Effects of Root Pruning on Cucumber Seedling Growth

Phenolic compounds enter soil as a result of root exudation and plant residue decomposition, but their impacts on soil microbial communities are poorly understood. In this experiment, effects of syringic acid on cucumber rhizosphere microbial communities were evaluated. Rhizosphere bacterial and fungal community structures and abundances were analyzed with PCR-denaturing gradient gel electrophoresis (DGGE) and quantitative PCR, respectively.

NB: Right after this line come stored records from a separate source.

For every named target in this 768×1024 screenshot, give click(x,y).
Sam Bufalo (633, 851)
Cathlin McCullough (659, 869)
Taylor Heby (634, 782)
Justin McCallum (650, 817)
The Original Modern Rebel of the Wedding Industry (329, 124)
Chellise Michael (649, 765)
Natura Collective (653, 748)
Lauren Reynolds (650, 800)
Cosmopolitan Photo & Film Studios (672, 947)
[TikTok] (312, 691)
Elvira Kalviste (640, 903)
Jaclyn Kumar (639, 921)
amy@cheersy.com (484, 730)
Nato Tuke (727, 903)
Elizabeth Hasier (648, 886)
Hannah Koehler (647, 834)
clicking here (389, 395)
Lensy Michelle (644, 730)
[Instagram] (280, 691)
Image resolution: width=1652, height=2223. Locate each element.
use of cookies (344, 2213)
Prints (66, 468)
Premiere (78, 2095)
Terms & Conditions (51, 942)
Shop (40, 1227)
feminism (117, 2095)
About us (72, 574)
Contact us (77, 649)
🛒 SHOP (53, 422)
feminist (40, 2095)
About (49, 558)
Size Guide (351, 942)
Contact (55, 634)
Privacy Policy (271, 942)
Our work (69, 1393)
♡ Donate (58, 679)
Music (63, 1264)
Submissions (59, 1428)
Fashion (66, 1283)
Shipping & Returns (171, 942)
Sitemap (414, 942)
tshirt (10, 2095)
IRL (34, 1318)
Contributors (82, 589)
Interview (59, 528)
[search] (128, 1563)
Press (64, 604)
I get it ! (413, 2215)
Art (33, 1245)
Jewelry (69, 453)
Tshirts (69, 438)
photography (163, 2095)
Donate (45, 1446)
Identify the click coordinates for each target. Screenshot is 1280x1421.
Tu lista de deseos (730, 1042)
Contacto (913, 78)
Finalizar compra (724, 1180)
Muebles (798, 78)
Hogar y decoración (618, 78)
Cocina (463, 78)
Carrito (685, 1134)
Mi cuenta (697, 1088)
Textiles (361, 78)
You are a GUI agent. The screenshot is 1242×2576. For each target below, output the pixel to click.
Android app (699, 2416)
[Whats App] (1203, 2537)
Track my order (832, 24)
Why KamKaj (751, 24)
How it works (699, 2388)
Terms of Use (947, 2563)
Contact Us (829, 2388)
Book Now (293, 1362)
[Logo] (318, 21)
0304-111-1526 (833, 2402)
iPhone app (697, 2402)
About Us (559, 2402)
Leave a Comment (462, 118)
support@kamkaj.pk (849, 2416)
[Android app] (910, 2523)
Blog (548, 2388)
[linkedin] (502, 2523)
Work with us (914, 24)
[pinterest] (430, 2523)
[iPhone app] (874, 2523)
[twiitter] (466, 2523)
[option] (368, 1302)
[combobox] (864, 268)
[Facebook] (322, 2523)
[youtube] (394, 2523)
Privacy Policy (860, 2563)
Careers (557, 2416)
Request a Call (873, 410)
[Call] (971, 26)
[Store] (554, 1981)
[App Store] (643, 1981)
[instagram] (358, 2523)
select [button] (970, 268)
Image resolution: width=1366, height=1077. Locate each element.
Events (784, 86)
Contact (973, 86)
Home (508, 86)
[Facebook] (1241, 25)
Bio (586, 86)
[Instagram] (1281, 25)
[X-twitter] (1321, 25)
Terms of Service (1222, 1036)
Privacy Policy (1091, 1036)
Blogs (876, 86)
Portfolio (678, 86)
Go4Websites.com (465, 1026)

Results showed that syringic acid inhibited cucumber seedling growth at concentrations of 0.05 to 0.2 μmol/g soil, and increased rhizosphere soil dehydrogenase activity, microbial biomass carbon content, bacterial 16S rRNA gene and fungal ITS rRNA gene densities, and decreased the bacteria-to-fungi ratio at concentrations of 0.02 to 0.2 μmol/g soil. Syringic acid also changed rhizosphere bacterial and fungal community structures: it decreased the richness, evenness, and diversity indices of rhizosphere bacterial community but had no significant influences on that of fungal community, indicating that syringic acid had different influence on bacterial and fungal communities. Taken together, these results showed that syringic acid inhibited cucumber growth and altered rhizosphere microbial communities, suggesting that syringic acid plays some role in the communication between plants and soil microorganisms.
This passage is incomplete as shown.